Items listed in a dataset

++++

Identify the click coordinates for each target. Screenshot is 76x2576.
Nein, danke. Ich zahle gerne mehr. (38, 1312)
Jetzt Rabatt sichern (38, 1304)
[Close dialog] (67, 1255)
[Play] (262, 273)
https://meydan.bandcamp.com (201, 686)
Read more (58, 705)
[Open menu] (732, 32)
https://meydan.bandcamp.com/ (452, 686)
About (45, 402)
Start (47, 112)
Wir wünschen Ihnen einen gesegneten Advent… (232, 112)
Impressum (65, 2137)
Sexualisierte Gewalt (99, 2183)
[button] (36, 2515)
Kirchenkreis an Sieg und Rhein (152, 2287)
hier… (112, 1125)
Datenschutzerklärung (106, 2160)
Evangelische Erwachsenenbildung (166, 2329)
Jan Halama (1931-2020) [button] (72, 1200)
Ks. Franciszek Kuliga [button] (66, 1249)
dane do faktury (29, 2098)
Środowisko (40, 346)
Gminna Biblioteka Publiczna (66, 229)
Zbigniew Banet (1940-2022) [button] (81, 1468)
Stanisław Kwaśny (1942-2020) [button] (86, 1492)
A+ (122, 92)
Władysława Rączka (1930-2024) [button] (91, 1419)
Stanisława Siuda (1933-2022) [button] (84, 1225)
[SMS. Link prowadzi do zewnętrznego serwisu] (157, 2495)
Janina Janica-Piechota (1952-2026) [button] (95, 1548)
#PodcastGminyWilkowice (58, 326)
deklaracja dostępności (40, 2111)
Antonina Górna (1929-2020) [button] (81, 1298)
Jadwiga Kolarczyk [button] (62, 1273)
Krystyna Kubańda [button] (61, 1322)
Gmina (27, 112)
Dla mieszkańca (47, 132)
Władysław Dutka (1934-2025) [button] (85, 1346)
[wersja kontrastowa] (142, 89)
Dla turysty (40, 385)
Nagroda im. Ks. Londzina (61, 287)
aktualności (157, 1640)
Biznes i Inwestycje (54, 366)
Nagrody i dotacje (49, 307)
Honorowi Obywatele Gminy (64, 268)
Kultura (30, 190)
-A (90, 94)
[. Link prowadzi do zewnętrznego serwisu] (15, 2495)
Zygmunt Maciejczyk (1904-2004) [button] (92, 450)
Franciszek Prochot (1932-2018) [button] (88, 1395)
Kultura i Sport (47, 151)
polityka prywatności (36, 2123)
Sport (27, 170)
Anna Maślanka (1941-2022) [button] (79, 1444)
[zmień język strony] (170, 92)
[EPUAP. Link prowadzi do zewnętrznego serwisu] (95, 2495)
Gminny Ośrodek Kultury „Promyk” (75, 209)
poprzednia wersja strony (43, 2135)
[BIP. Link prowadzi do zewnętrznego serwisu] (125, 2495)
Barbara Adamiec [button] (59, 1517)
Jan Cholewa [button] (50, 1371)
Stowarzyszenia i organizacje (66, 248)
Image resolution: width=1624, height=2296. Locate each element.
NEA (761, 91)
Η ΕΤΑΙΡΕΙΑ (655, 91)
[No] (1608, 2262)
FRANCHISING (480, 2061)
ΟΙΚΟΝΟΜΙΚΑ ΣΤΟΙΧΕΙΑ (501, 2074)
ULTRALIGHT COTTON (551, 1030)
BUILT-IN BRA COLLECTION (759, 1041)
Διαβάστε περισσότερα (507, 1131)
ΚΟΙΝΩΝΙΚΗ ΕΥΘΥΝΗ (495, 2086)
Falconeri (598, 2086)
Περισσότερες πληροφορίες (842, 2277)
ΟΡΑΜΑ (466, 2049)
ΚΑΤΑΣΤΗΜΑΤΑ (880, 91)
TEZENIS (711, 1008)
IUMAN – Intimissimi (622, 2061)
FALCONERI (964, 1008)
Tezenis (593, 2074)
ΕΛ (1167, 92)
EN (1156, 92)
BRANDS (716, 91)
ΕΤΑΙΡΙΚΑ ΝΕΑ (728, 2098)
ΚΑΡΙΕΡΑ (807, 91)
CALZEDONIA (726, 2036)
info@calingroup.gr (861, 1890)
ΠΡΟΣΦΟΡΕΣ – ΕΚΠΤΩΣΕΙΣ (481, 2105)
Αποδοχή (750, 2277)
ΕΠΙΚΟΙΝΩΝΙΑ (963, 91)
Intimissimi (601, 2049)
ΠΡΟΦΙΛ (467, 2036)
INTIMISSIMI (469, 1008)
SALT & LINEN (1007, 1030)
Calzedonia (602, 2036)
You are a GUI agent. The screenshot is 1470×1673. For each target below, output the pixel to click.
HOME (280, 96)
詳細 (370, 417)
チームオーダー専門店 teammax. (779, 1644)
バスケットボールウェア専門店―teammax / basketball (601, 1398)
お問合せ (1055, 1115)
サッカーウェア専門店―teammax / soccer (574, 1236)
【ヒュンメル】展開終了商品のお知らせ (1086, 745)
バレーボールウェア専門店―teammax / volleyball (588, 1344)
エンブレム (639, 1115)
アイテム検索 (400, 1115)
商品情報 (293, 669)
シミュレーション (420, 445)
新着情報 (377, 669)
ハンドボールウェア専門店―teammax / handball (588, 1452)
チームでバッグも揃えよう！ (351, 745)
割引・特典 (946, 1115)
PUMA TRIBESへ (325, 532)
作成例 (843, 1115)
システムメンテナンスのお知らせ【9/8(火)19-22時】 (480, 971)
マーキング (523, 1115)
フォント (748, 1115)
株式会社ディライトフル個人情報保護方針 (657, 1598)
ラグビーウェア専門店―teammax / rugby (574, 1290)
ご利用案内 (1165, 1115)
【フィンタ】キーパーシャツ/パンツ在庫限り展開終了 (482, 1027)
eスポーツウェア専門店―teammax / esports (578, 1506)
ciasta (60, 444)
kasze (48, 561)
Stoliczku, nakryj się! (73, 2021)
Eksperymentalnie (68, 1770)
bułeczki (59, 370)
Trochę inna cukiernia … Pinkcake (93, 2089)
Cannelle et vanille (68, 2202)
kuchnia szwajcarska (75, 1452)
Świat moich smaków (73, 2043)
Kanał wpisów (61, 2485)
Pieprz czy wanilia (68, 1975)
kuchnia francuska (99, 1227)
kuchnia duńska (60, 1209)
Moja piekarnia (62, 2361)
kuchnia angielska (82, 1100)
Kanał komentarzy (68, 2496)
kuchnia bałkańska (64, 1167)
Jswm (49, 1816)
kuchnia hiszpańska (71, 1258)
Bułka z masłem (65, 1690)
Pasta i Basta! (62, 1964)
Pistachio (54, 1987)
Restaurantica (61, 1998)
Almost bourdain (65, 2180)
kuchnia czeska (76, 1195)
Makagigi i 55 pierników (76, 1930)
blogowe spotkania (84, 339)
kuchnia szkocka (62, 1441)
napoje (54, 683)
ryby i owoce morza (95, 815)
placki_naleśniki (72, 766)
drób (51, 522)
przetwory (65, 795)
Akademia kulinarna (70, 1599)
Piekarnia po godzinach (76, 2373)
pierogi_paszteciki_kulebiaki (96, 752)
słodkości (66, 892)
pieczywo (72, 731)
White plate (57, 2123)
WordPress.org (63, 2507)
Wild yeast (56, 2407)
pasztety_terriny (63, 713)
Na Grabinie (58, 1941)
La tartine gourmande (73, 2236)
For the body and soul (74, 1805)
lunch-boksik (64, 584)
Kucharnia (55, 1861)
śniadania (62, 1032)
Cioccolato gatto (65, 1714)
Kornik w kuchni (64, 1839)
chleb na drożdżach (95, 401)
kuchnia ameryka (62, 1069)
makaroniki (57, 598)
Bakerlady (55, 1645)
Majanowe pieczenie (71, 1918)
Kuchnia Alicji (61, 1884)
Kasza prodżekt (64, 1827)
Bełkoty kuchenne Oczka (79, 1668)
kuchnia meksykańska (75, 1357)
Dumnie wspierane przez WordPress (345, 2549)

++++

Please update the entries from the line that has "ΠΡΟΣΦΟΡΕΣ – ΕΚΠΤΩΣΕΙΣ (481, 2105)" through the line that has "バスケットボールウェア専門店―teammax / basketball", swapping "teammax" for "TeamMax" and leaving everything else as it is.

ΠΡΟΣΦΟΡΕΣ – ΕΚΠΤΩΣΕΙΣ (481, 2105)
Αποδοχή (750, 2277)
ΕΠΙΚΟΙΝΩΝΙΑ (963, 91)
Intimissimi (601, 2049)
ΠΡΟΦΙΛ (467, 2036)
INTIMISSIMI (469, 1008)
SALT & LINEN (1007, 1030)
Calzedonia (602, 2036)
You are a GUI agent. The screenshot is 1470×1673. For each target below, output the pixel to click.
HOME (280, 96)
詳細 (370, 417)
チームオーダー専門店 TeamMax. (779, 1644)
バスケットボールウェア専門店―TeamMax / basketball (601, 1398)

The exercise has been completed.